- 芝麻街
- Based on: Sesame Street
- Country of origin: China
- No. of episodes: 130 (1998) 52 (2010)

Production
- Running time: 30 minutes (1998) 11 minutes (2010)
- Production companies: Children's Television Workshop 1998–2000 Sesame Workshop 2000–2001

Original release
- Network: Shanghai Television
- Release: 1998 – 2001

= Zhima Jie =

Zhima Jie (芝麻街 (Zhīma Jiē)) is the Chinese co-production of Sesame Street. The show was produced from 1998 to 2001, for a total run of 130 half-hour episodes. It was filmed in Shanghai and aired on Shanghai Television.

== History ==
Before the co-production, Sesame Street's 12th season had been dubbed into Mandarin in 1981 and distributed through China Central Television.

=== 1998 version ===
Pre-production on the show was headed in part by a team of eighteen Chinese child education specialists, led by Xie Xide. In 1996 some of the Shanghai Television producers also traveled to New York to meet and work with Sesame Workshop staff. Kevin Clash ran the auditions and training for the production's puppeteers.

Unlike other international co-productions, Zhima Jie would have its own version of Big Bird, Da Niao, rather than a new full-body mascot unique to their iteration. This was due to Big Bird's already existing popularity in China. Caroll Spinney, who originated the character on the American production, had final say on who would play the character.

General Electric sponsored the show from 1998 to 2001. There was an unsuccessful attempt to revive it for the 2004 season.

=== 2010 version ===
As with the 1998 version, the 2010 version filmed original segments in Shanghai.

It returned in December 2010 as Zhima Jie: Da Niao Kan Shijie (芝麻街: 大鸟看世界, Sesame Street: Big Bird Looks at the World). It has aired on CCTV Children's Channel, Guangdong Jiajia, and on Toonmax Channel.

The program focused on teaching basic skills, such as literacy, numeracy, and an appreciation of the arts, and was funded in part by the Merck Foundation.

==Characters==

=== 1998 ===
- Xiao Mei Zi (小梅子), Little Plum, a red Elmo-like monster who is 3 years old and enjoys reading books and listening to stories. She was the equivalent of Elmo in this series. Elmo (proper) is introduced for the 2010 series.
- Hu Hu Zhu (呼呼猪), Puffing Pig, is a furry blue pig who is similar to Cookie Monster. He loves arts, especially opera.
- Da Niao (大鸟), the Chinese version of Big Bird, he lives at a park in a nest and enjoys eating bird seed cookies.
  - Played by Zhu Ming and dubbed by LaLa Ma
  - Sources often say he is an identical cousin of the American Big Bird but this relationship with is not mentioned in the 2010 version. This makes Zhima Jie the first international Co-Production of Sesame Street to have a more direct localized version of Big Bird rather than an independent equivalent followed by Vila Sésamo in 2007.

=== 2010 ===
- Tiger Lily, a tiger cub.
- Elmo, a furry red monster from Sesame Street
- Old Lady Wang, owner of a noodle shop and practitioner of tai chi

== Messaging ==
Like other international co-productions, Zhima Jie covered the four broad curriculum categories of Child's World (understanding the self), Family and Society, Symbolic Representation (reading and numeracy) and Cognitive Organization (classification and perception). However, the production also added a fifth category of Aesthetics and Arts, which included coverage of Chinese calligraphy, experiencing nature, dance, and music composition.

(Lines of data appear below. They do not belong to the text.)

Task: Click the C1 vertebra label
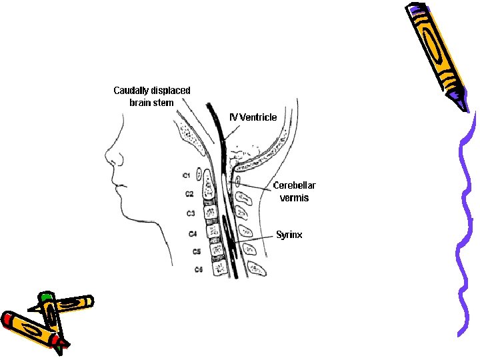click(x=187, y=175)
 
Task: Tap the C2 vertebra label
click(x=189, y=194)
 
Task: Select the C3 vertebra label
click(x=191, y=213)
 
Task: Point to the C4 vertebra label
click(x=193, y=234)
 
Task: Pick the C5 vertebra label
click(x=197, y=251)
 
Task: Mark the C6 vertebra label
click(x=199, y=269)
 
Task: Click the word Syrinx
click(x=289, y=235)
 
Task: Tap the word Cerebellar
click(x=295, y=185)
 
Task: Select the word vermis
click(x=294, y=198)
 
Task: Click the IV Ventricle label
click(x=253, y=117)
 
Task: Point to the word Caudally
click(x=133, y=90)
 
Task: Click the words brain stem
click(x=151, y=103)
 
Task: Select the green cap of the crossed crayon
click(x=45, y=296)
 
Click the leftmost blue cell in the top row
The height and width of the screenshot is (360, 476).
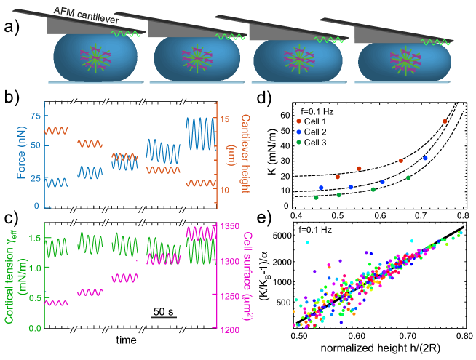click(95, 57)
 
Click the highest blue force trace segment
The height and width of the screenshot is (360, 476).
click(200, 132)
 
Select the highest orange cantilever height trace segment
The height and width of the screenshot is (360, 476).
click(57, 130)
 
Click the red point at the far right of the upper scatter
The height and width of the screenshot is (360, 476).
click(445, 121)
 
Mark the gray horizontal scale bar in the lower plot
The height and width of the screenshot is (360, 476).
click(163, 318)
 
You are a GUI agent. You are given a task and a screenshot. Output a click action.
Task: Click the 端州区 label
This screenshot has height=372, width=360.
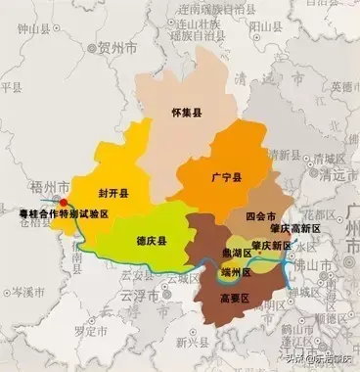(241, 274)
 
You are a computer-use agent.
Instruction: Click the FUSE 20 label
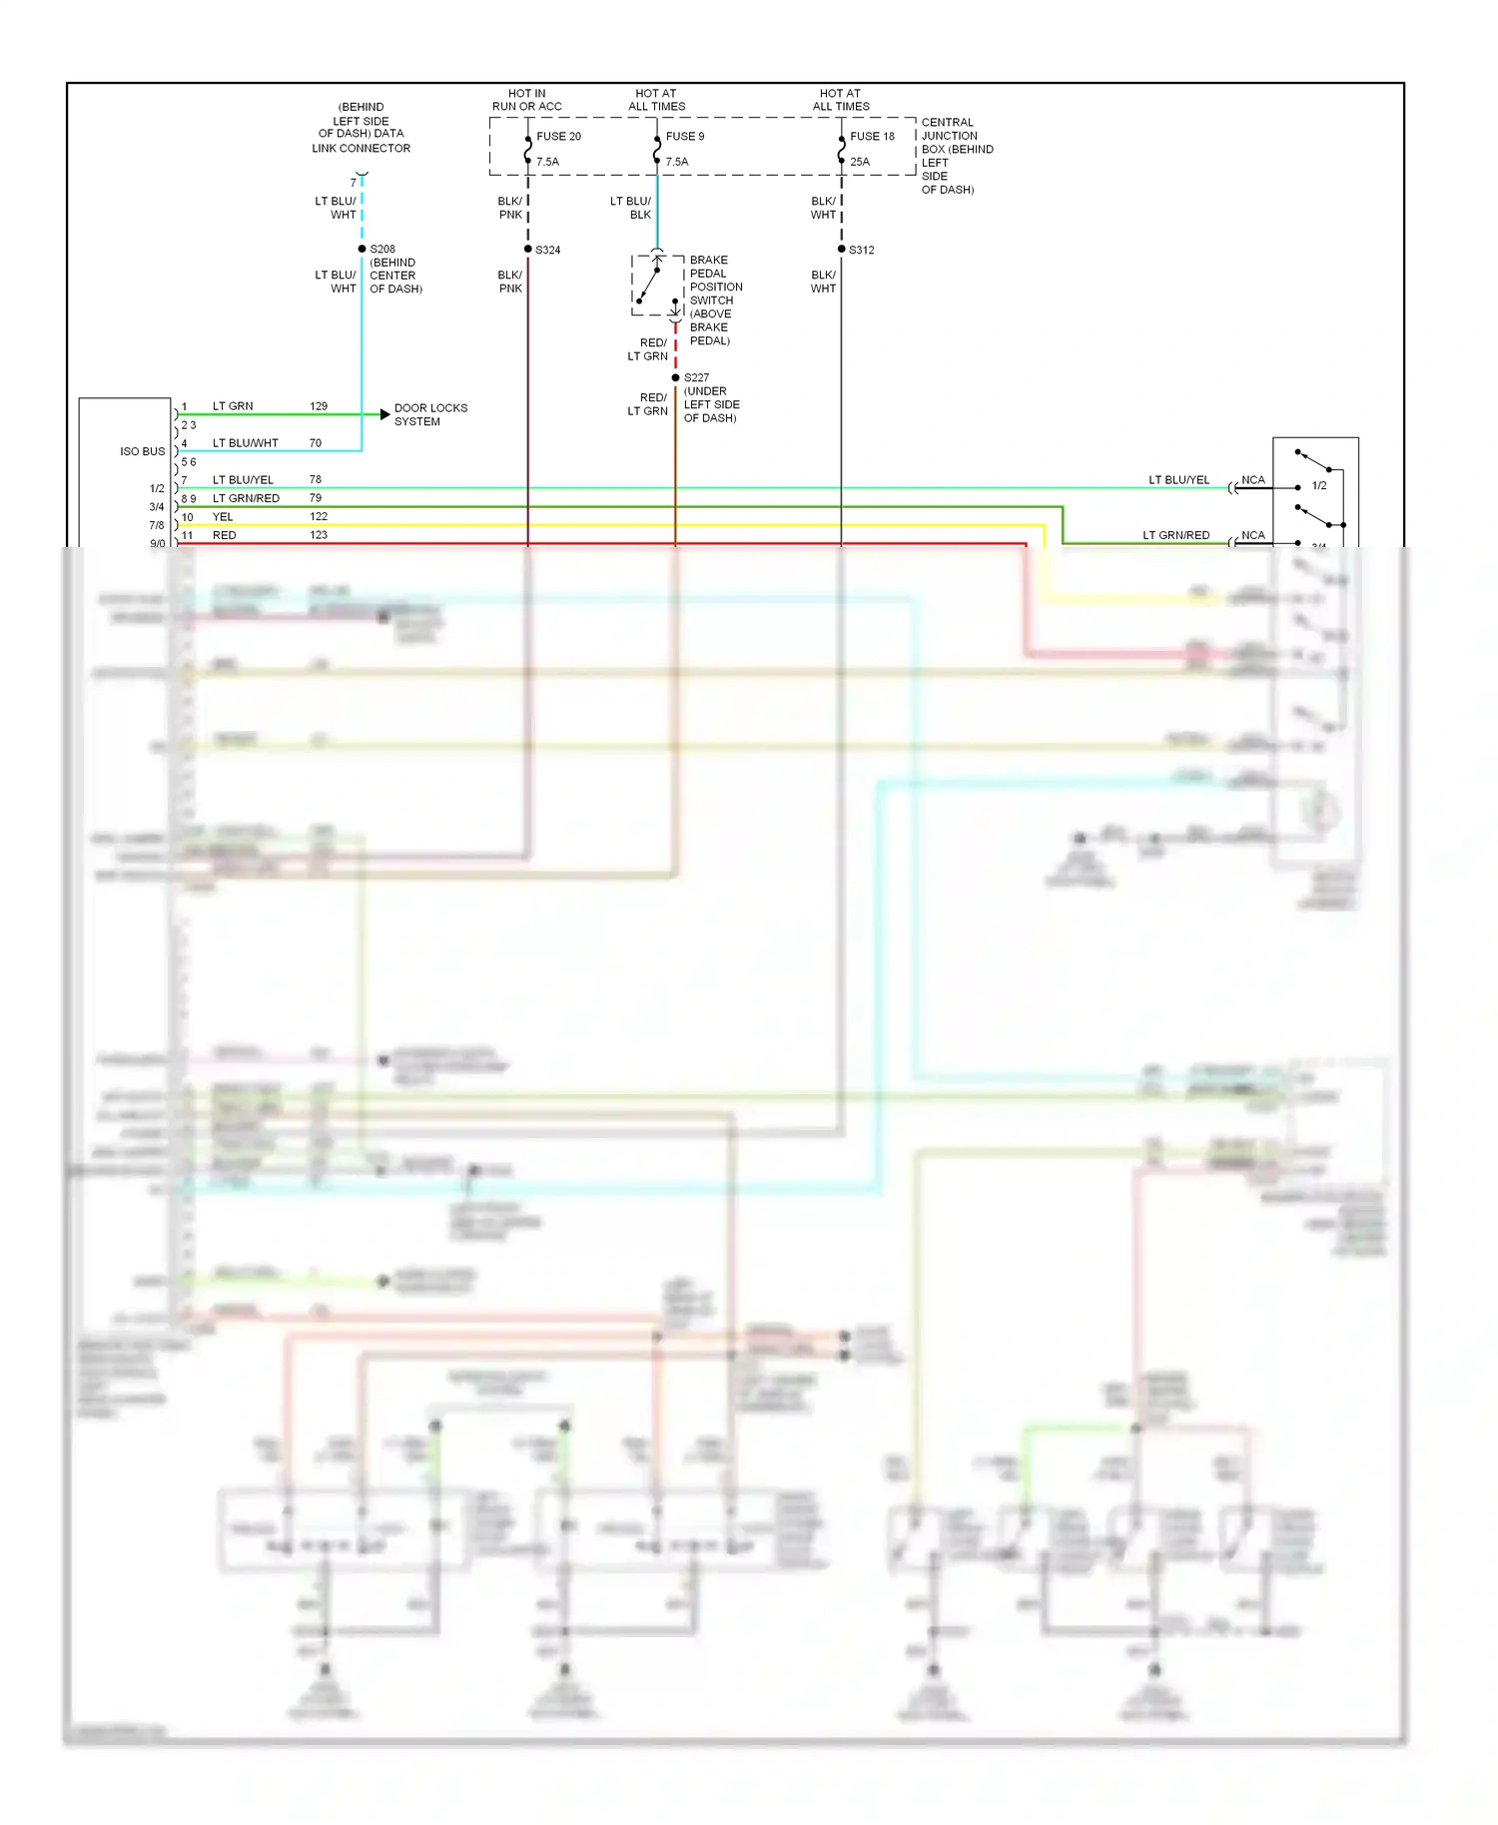tap(558, 137)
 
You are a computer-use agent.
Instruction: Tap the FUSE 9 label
tap(685, 137)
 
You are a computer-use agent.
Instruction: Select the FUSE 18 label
tap(872, 137)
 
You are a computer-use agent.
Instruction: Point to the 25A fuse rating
tap(860, 162)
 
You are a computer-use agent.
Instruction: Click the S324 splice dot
tap(528, 249)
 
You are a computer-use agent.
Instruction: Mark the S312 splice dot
tap(842, 249)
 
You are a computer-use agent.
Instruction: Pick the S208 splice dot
tap(362, 249)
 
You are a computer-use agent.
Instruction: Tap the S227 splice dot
tap(676, 377)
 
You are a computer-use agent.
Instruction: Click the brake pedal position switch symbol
tap(656, 286)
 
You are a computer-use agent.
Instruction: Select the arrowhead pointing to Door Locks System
tap(384, 414)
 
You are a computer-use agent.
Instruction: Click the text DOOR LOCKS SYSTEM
tap(430, 414)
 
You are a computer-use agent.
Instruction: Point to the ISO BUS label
tap(143, 451)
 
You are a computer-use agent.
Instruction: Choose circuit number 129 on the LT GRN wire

The 1998 production had compassion as one of the primary themes for the first season. It also included segments showing cultural diversity within China and reminding children that failure is okay. The show also had bumpers lasting thirty seconds which aimed to teach specific scientific concepts, like relative buoyancy of different objects.

The 2010 production focused on science education and emergency preparedness. Having episodes focus primarily on science allowed creators to explore a topic with more depth than would be possible in a shorter segment. Episodes started with characters posing a question, followed by an explanation using examples or videos, and ending with children in the studio performing related activities on their own.

== Episodes ==
The 1998–2001 production reportedly consisted of 130 half-hour episodes. As it did not see home video releases, only a few clips of the show have surfaced on the internet.

The 2010 production totaled 52 11-minute episodes.

==Books==
- Sesame Street School Readiness (11 titles)
- Sesame Street Thinking Child (6 titles)
- Sesame Street Learning Environment (4 titles)

== In other media ==
From 2014 through 2019, characters from Sesame Street and Zhima Jie guest-starred on Bai Nian La (拜年啦), broadcast every Chinese New Year (January 31, 2014 – February 5, 2019). These six years were the Year of the Horse, the Goat, the Monkey, the Rooster, the Dog, and the Pig.